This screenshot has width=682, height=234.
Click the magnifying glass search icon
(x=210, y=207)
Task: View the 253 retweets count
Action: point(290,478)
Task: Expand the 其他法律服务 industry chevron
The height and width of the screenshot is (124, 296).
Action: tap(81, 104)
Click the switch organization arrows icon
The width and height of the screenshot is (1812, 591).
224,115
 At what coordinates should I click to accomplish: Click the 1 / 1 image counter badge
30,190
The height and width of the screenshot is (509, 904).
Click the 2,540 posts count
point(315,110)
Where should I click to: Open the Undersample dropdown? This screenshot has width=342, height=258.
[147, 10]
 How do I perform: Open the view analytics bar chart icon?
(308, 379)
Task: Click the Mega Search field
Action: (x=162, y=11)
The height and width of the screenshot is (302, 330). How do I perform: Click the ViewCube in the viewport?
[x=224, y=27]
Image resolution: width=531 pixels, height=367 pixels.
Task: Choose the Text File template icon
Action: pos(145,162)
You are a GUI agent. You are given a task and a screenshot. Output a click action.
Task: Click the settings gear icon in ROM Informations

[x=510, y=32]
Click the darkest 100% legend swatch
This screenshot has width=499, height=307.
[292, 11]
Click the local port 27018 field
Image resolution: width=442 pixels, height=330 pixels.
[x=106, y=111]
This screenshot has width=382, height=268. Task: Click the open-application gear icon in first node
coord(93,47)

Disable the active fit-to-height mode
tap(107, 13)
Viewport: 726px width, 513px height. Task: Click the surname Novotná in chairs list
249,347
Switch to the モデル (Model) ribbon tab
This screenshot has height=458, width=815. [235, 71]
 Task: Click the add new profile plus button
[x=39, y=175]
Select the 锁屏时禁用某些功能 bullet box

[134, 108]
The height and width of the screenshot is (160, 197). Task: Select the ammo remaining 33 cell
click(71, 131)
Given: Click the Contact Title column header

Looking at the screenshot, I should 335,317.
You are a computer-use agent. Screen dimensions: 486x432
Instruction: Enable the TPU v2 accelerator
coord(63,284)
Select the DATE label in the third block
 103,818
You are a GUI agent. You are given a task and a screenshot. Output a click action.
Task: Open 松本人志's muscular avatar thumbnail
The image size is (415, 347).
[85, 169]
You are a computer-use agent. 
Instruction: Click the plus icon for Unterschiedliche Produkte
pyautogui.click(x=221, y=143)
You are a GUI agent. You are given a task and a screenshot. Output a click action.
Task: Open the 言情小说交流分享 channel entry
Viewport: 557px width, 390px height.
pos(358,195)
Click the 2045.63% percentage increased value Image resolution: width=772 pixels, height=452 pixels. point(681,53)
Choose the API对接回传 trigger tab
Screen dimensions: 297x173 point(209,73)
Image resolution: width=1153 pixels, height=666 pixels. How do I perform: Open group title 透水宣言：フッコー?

● ● ● ● ● ● ●

Word for word, set down all of the records above.

** Response to this task **
This screenshot has width=682, height=234.
Click the magnifying glass search icon
(x=210, y=207)
Task: View the 253 retweets count
Action: point(290,478)
Task: Expand the 其他法律服务 industry chevron
The height and width of the screenshot is (124, 296).
Action: tap(81, 104)
Click the switch organization arrows icon
The width and height of the screenshot is (1812, 591).
224,115
 At what coordinates should I click to accomplish: Click the 1 / 1 image counter badge
30,190
The height and width of the screenshot is (509, 904).
Click the 2,540 posts count
point(315,110)
Where should I click to: Open the Undersample dropdown? This screenshot has width=342, height=258.
[147, 10]
 How do I perform: Open the view analytics bar chart icon?
(308, 379)
Task: Click the Mega Search field
Action: (x=162, y=11)
The height and width of the screenshot is (302, 330). How do I perform: Click the ViewCube in the viewport?
[x=224, y=27]
Image resolution: width=531 pixels, height=367 pixels.
Task: Choose the Text File template icon
Action: pos(145,162)
You are a GUI agent. You are given a task and a screenshot. Output a click action.
Task: Click the settings gear icon in ROM Informations

[x=510, y=32]
Click the darkest 100% legend swatch
This screenshot has width=499, height=307.
[292, 11]
Click the local port 27018 field
Image resolution: width=442 pixels, height=330 pixels.
[x=106, y=111]
This screenshot has width=382, height=268. Task: Click the open-application gear icon in first node
coord(93,47)

Disable the active fit-to-height mode
tap(107, 13)
Viewport: 726px width, 513px height. Task: Click the surname Novotná in chairs list
249,347
Switch to the モデル (Model) ribbon tab
This screenshot has height=458, width=815. [235, 71]
 Task: Click the add new profile plus button
[x=39, y=175]
Select the 锁屏时禁用某些功能 bullet box

[134, 108]
The height and width of the screenshot is (160, 197). Task: Select the ammo remaining 33 cell
click(71, 131)
Given: Click the Contact Title column header

Looking at the screenshot, I should 335,317.
You are a computer-use agent. Screen dimensions: 486x432
Instruction: Enable the TPU v2 accelerator
coord(63,284)
Select the DATE label in the third block
 103,818
You are a GUI agent. You are given a task and a screenshot. Output a click action.
Task: Open 松本人志's muscular avatar thumbnail
The image size is (415, 347).
[85, 169]
You are a computer-use agent. 
Instruction: Click the plus icon for Unterschiedliche Produkte
pyautogui.click(x=221, y=143)
You are a GUI agent. You are given a task and a screenshot. Output a click action.
Task: Open the 言情小说交流分享 channel entry
Viewport: 557px width, 390px height.
pos(358,195)
Click the 2045.63% percentage increased value Image resolution: width=772 pixels, height=452 pixels. point(681,53)
Choose the API对接回传 trigger tab
Screen dimensions: 297x173 point(209,73)
Image resolution: width=1153 pixels, height=666 pixels. How do I perform: Open group title 透水宣言：フッコー?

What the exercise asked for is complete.